Source text:
╭──
Brad Lander, New York City Council Member Brooklyn, NY

Brad Lander is a New York City Council Member representing Brooklyn’s 39th District, and a leader on issues of affordable housing, livable communities, the environment, and public education. Named one of “Today’s Social Justice Heroes” by The Nation magazine, Lander is co-chair of the Council’s Progressive Caucus and was one of the first councilmembers to bring “participatory budgeting” to his district, giving residents the power to decide which projects to support with their tax dollars. Prior to serving in the City Council, Brad directed the Pratt Center for Community Development and the Fifth Avenue Committee, a nationally-recognized community development organization.

Robert Davis, Co-Founder of RadSocial Cooper City, FL

Robert Davis is a recent marketing graduate from Nova Southeastern University in Davie, FL. His day job consists of managing a social media consultancy for small to medium sized businesses, and at night one can find him at the local maker and hacker spaces around Fort Lauderdale and Miami. Robert is a Code for America intern alumni (’12) and an avid supporter of creating civic tools with open data for the public good. Along with fellow Floridian Cristina Solana, the two created the Florida Bill Tracker, forked from the MinnPost and redeployed to easily track controversial Florida legislation. Robert is also an avid traveler and surfer, and hopes to inspire others to change their world regardless of age or expertise.

Alderman Joe Moore, City of Chicago, 49th Ward Chicago, IL

Known as a pioneer for political reform, governmental transparency and democratic governance, Joe Moore represents Chicago’s 49th Ward, one of the nation’s most economically and racially diverse communities. Moore became the first elected official to bring “participatory budgeting” to the United States. Each year, Moore turns over $1 million of his discretionary capital budget to a process of democratic deliberation and decision-making in which his constituents decide through direct vote how to allocate his budget. Moore’s participatory budgeting model has since been adopted by four of his Chicago City Council colleagues, as well as city council members in New York City, San Francisco, and Vallejo, California.

Anita Brown-Graham, Director of the Institute for Emerging Issues at NC State University, Raleigh, NC

Anita Brown-Graham is Director of the Institute for Emerging Issues (IEI) at NC State University, a think-and-do tank focused on tackling big issues that affect North Carolina’s future growth and prosperity. From energy, to fiscal modernization, to improving our systems of higher education, IEI takes the lead in convening state leaders in business, higher education and government to address these issues in a comprehensive, long-term way to prepare the state for future challenges and opportunities. In her role at IEI, Anita led the development of the Emerging Issues Commons, a first of its kind civic engagement tool – both a physical space and an online hub that stands to transform how citizens across the state connect with each other, access information, and take action in the decades to come. Prior to her leadership at IEI, Anita worked as faculty of the School of Government at UNC Chapel Hill for 13 years, training communities in strategic planning to revitalize their distressed rural communities. Her work inspired both rural and urban communities to work together for a better future for the state. Anita is a William C. Friday Fellow, American Marshall Fellow, and Eisenhower Fellow.
╰──
Tasks and exercises:
a – In the biographies, swap "constituents" for "residents" and write out everything from "Alderman Joe Moore, City" down to "and Vallejo, California.".
b – According to the biographies, for how many years did Anita Brown-Graham work as faculty of the School of Government at UNC Chapel Hill?
c – Write what comes next in the biographies, picking up after their last sentence.
The records have no connection to the biographies.

Data to examine:
╭──
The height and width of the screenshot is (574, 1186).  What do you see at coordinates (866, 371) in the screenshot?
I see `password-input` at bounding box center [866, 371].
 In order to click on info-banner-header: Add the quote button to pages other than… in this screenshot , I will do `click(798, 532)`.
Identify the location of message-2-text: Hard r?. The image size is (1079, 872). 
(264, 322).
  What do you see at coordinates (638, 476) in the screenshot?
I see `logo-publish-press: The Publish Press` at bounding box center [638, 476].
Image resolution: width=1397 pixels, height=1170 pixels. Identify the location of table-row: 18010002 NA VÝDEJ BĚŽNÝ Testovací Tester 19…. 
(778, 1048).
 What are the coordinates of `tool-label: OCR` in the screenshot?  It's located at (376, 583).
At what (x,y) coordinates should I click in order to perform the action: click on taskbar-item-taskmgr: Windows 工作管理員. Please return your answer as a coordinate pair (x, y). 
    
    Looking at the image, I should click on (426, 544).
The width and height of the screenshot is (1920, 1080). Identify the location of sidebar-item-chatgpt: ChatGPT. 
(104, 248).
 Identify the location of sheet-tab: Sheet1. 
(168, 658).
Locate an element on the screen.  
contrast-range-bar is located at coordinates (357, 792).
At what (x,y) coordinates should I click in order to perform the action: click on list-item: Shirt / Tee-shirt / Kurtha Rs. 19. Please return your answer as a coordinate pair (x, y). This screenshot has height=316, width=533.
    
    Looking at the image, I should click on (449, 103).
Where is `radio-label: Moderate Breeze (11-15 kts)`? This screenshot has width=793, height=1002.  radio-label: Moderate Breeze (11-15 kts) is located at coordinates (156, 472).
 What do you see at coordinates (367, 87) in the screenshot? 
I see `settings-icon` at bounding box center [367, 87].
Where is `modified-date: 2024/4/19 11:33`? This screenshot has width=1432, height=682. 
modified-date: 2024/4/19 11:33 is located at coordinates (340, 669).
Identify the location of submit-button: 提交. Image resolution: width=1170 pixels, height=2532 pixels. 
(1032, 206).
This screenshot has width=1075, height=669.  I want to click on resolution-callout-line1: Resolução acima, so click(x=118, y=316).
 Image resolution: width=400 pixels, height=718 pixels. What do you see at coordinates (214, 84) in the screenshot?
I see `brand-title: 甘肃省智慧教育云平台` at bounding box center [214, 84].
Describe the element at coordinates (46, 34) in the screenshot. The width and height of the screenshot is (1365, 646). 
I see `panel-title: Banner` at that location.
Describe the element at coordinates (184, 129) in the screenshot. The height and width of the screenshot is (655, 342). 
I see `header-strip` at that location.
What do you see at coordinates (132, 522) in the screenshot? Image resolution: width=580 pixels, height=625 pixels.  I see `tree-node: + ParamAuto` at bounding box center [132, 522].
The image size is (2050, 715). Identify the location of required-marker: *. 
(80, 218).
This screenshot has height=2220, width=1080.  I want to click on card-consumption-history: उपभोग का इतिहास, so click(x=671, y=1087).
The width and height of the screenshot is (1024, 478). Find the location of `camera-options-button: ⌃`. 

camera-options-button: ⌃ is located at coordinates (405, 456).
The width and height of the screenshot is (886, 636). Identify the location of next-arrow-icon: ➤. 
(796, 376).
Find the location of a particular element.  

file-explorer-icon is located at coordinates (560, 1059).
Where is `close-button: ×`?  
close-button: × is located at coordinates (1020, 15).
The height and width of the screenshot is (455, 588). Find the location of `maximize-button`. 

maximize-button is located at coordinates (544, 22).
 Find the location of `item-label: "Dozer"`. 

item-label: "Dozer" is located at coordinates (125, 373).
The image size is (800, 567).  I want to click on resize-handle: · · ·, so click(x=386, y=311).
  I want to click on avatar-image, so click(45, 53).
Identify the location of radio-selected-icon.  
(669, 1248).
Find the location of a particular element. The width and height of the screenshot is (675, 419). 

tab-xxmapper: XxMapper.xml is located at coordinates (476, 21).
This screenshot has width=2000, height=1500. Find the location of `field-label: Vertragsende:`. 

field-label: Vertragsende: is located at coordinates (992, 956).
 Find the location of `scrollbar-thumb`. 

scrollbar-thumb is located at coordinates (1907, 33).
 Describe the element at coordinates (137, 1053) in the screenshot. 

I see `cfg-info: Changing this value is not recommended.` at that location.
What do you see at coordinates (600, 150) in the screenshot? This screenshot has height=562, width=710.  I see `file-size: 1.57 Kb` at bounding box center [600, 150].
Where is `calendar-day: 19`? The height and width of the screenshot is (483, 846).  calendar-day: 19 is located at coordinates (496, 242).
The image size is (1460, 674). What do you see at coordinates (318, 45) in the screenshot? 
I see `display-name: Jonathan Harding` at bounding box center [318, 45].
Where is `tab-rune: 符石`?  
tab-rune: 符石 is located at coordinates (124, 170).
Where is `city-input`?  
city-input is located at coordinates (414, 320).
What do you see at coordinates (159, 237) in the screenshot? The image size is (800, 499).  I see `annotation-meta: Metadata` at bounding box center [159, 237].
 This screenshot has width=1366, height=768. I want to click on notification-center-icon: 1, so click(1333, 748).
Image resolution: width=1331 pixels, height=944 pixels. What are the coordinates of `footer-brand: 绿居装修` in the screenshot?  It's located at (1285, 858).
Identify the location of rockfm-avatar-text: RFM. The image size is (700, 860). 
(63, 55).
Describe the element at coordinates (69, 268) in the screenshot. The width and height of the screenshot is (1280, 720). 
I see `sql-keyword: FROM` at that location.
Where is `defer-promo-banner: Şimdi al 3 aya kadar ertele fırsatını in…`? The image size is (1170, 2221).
╰──
Answers for this exercise:
a –
Alderman Joe Moore, City of Chicago, 49th Ward Chicago, IL

Known as a pioneer for political reform, governmental transparency and democratic governance, Joe Moore represents Chicago’s 49th Ward, one of the nation’s most economically and racially diverse communities. Moore became the first elected official to bring “participatory budgeting” to the United States. Each year, Moore turns over $1 million of his discretionary capital budget to a process of democratic deliberation and decision-making in which his residents decide through direct vote how to allocate his budget. Moore’s participatory budgeting model has since been adopted by four of his Chicago City Council colleagues, as well as city council members in New York City, San Francisco, and Vallejo, California.

b – 13 years

c –
Deborah Parker, Tulalip Tribes Vice Chair Tulalip, WA

Deborah Parker Tsi-Cy-Altsa (Tulalip/Yaqui) was elected to the Tulalip Tribes Board of Directors in 2012. As Vice-Chairwoman, Deborah brings to Tulalip leadership nearly two decades of experience as a policy analyst, program developer, communications specialist, and committed cultural advocate and volunteer in the tribal and surrounding communities. Serving as a Legislative Policy Analyst in the Office of Governmental Affairs for the Tulalip Tribes from 2005-2012, Deborah engaged in the legislative process on behalf of the Tulalip Tribes by providing quality analysis of issues most pertinent to the exercise of sovereignty and tribal governance, with particular emphasis in the areas of education, finance, taxation, and healthcare. Before joining legislative affairs Deborah developed two unique outreach and education programs for the Tulalip Tribes. Young Mothers was a culturally relevant program for teen mothers, and the Tribal Tobacco Program sought to inspire responsible tobacco use among tribal members, while acknowledging tobacco’s sacred place in Indigenous cultures. Prior to her work for the Tulalip Tribes Deborah served as Director of the Residential Healing School of the Tseil-Waututh Nation in Canada, and in the Treaty Taskforce Office of the Lummi Nation, where she was mentored by American Indian leaders such as Joe Delacruz, Billy Frank, Henry Cagey and Jewell James. As a passionate advocate for improved education for tribal members, and a belief in the inherent right of all Native Americans to expect and receive a quality education, one that is free from racial or cultural bias, Deborah is focused on educational reform, which includes developing curriculum that is a true reflection of an Indigenous ethics and knowledge system. Deborah remains committed to education by volunteering her time in the local schools where her children are enrolled. Deborah graduated from the University of Washington with a Bachelor of Arts degree in American Ethnic Studies and Sociology where she distinguished herself as a scholar and a young Indigenous leader. Deborah lives in Tulalip with her husband Myron Dewey (Paiute/Shoshone) and their five children.